• Problem details: All of the entries, apart from their pictures, are to be copied verbatim.

• Dataset extract:

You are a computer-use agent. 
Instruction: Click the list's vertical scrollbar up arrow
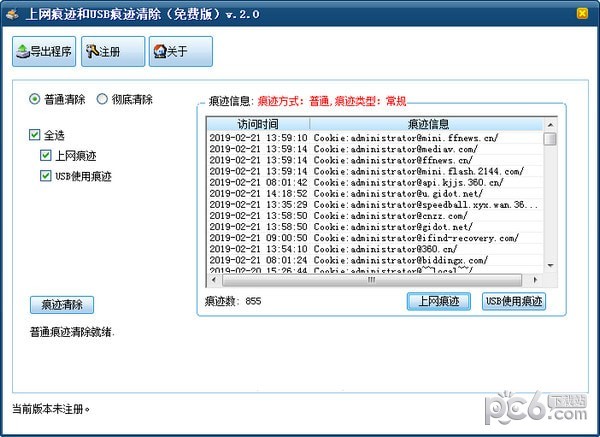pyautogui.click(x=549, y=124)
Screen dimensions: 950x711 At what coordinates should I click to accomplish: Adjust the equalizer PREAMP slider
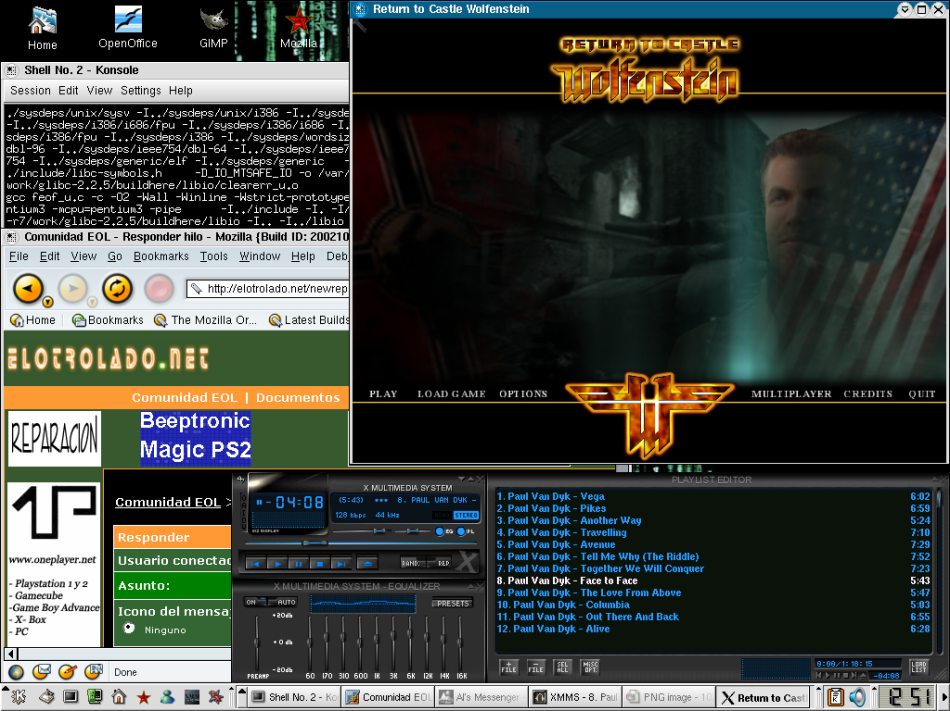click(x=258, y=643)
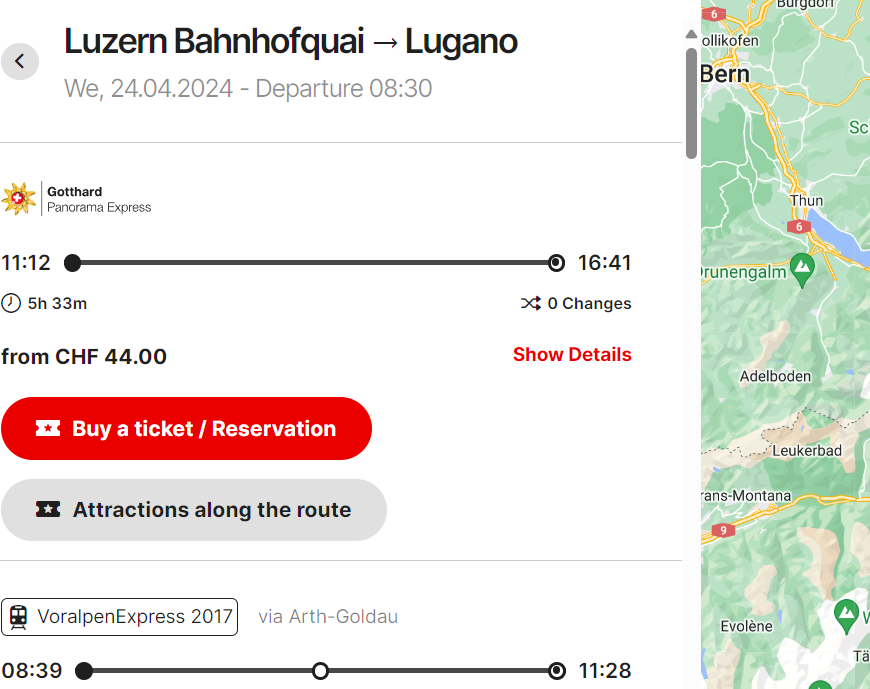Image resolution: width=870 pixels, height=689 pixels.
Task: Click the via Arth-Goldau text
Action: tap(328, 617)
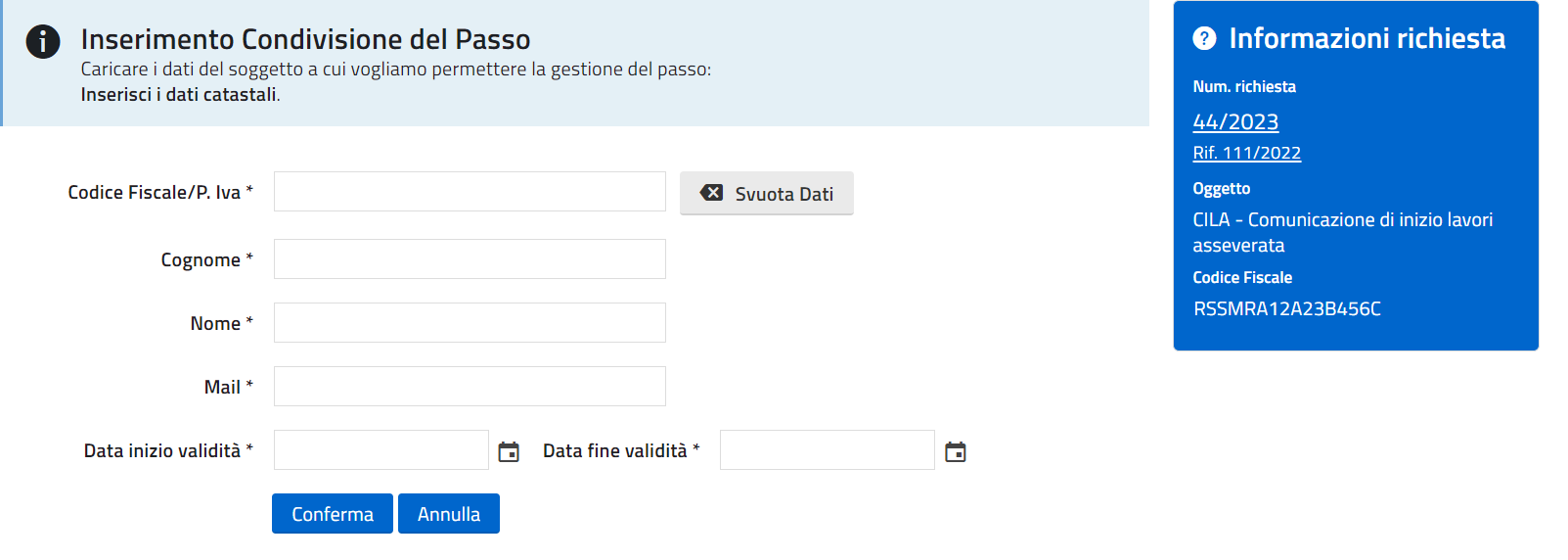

• Exercise result:
You are a computer-use agent. 
Instruction: Click the list's vertical scrollbar up arrow
pyautogui.click(x=549, y=124)
Screen dimensions: 950x711 At what coordinates should I click to accomplish: Adjust the equalizer PREAMP slider
click(x=258, y=643)
Image resolution: width=870 pixels, height=689 pixels.
Task: Click the via Arth-Goldau text
Action: tap(328, 617)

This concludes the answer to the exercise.